A portrait of the German-Jewish theatre critic and essayist Alfred Kerr (1867-1948) by Lovis Corinth (1858-1925) has been the subject of a recent Nazi-loot claim. The claim, which seeks to restitute the painting currently held at Berlin’s Stadtmuseum, has been rejected by Germany’s Advisory Commission for Nazi-looted art, who have announced it should remain in the museum’s collection.
The panel rejected the claim due to a lack of evidence, and even stated that another previous owner of the painting might have a stronger claim to ownership. However, the panel have acknowledged that as many as four families who were connected to the painting were, “oppressed, robbed, deported, driven to flee or murdered.”
The heirs who put forward the claim are descendants of Robert Graetz, a Jewish textile entrepreneur, who lost his life in the Holocaust. The portrait was a part of Graetz’s extensive collection of Impressionist and Expressionist art, much of which was lost as a result of persecution. However, the situation with the Corinth painting is complex.
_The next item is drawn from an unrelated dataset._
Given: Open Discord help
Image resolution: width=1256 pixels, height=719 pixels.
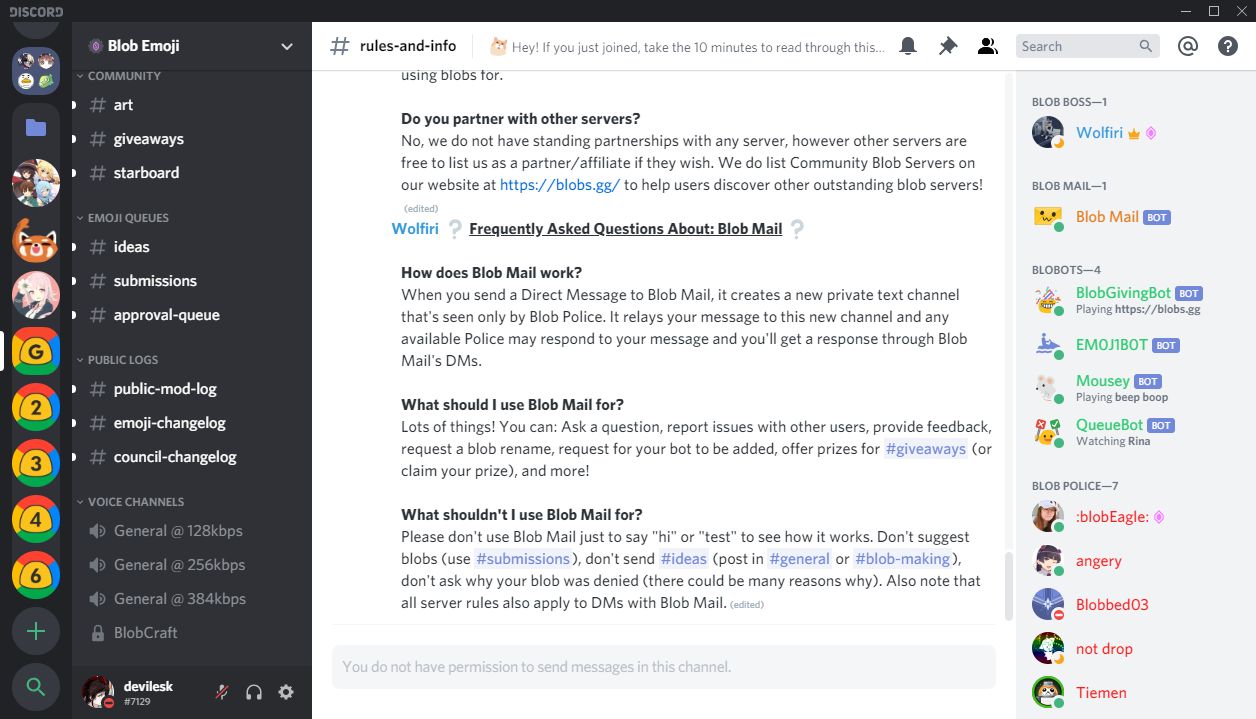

The panel said that Graetz purchased the painting from Leo Nachtlicht, a Jewish architect who died in Berlin in 1942, and whose wife was deported and murdered. The panel indicate that there is little evidence to suggest that Nachtlicht sold the painting before 1933, which would imply that his heirs would also have a claim to the painting. The panel states that, “we cannot rule out a sale after 30 January 1933 under circumstances that would today be deemed subject to restitution.”
A further complication lies in what happened to the painting after it was with Graetz. Graetz died in 1942 in a concentration camp. However, by this stage, the painting was already in the collection of a woman named Gertrud Kahle, who survived a period in a concentration camp, but killed herself shortly after the end of the war. Records demonstrate that Graetz was giving Kahle financial support, which could indicate a close relationship between the two. Berlin’s Stadtmuseum have suggested that this implies Graetz might have given the painting to Kahle as a gift, therefore the descendants of Graetz would not have a claim to it.
It is clear that all these individuals suffered persecution at the hands of the Nazis. However, the panel also points out that the family of Alfred Kerr, the subject of the painting, also suffered. Alfred Kerr fled to England where, in the 1970s, his daughter Judith Kerr wrote her renowned semi-autobiographical children’s books, including When Hitler Stole Pink Rabbit.
Lovis Corinth also depicted other Jewish sitters later persecuted by the Nazis. Recently, his painting of the German-Jewish doctor Ferdinand Mainzer, who was an active member of the Solf Circle of intellectuals, has been accepted for the nation in lieu of tax, and will be owned jointly by the National Gallery in London and the Barber Institute of Fine Arts in Birmingham.